Em jeito de resumo, atrevo-me a dizer que no World Pride em Madrid, no dia 1 de Julho de 2017, viveram-se, e vivi, momentos de muito orgulho lgbt, em grande partilha de amizade e num clima de festa e celebração. Contudo, porque os marchões (deliciosa expressão do meu homónimo Nuno Miguel Gonçalves) eram sobretudo homens, estamos ainda muito longe de viver um orgulho em igualdade e da igualdade.

 

5 comentários

  1. Nuno, desculpa, mas esta análise parece-me muito condescendente com as mulheres. Se elas (não tu, que és homem) se sentirem pouco representadas, cheguem-se à frente.
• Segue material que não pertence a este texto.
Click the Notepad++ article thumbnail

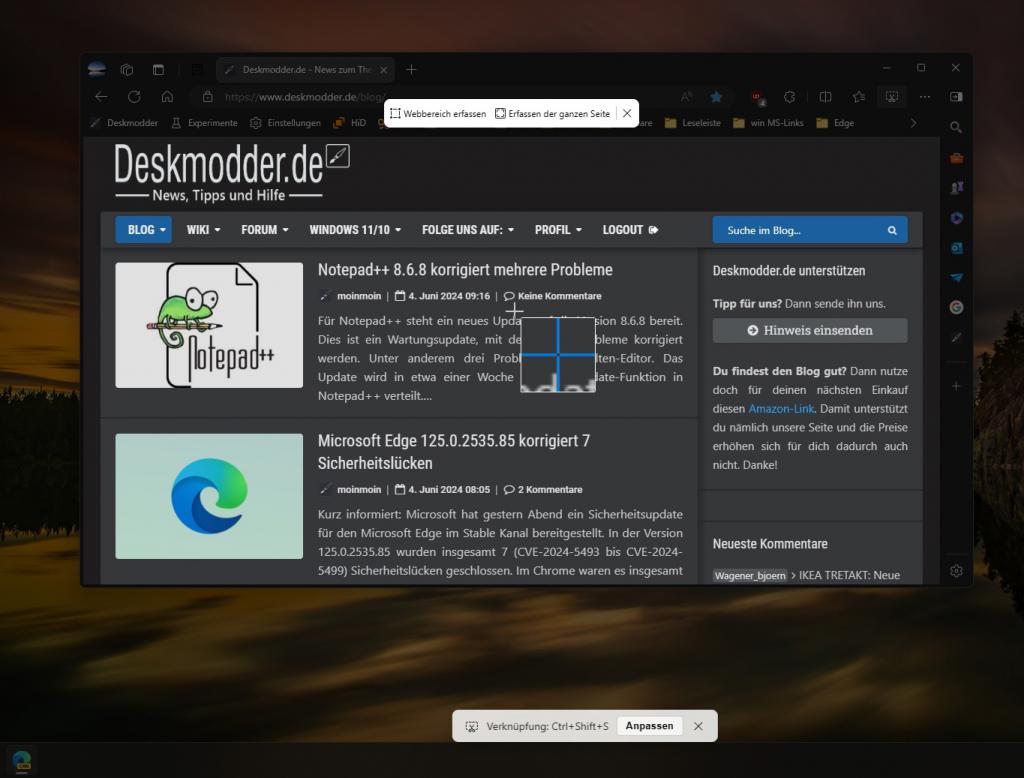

Isto parece-me muito “coitadinhas das mulheres, vamos cá torcer por elas”… E quanto aos “marchões”, desculpa, mas ser-se gay tem a ver com a sexualidade e o corpo; ter orgulho e confiança suficientes no corpo que se tem, para mostrá-lo no meio da rua, é uma conquista – a história dos cânones, desculpa, mas é uma luta perdida. Eu também quero ver mais mulheres em tronco nu na marcha; mas não deito a culpa nos bombados de ginásio – longe de mim tanta arrogância.

    1. Creio que não entendeste o que quis dizer. Não me parece nada mau haver tantos homens e muito diversos, isso mesmo digo-o no texto. Bombados são muitíssimo bem vindos. As mulheres estão pouco representadas e eu acho que devia haver mais. Não culpo os bombados bem os outros homens por irem.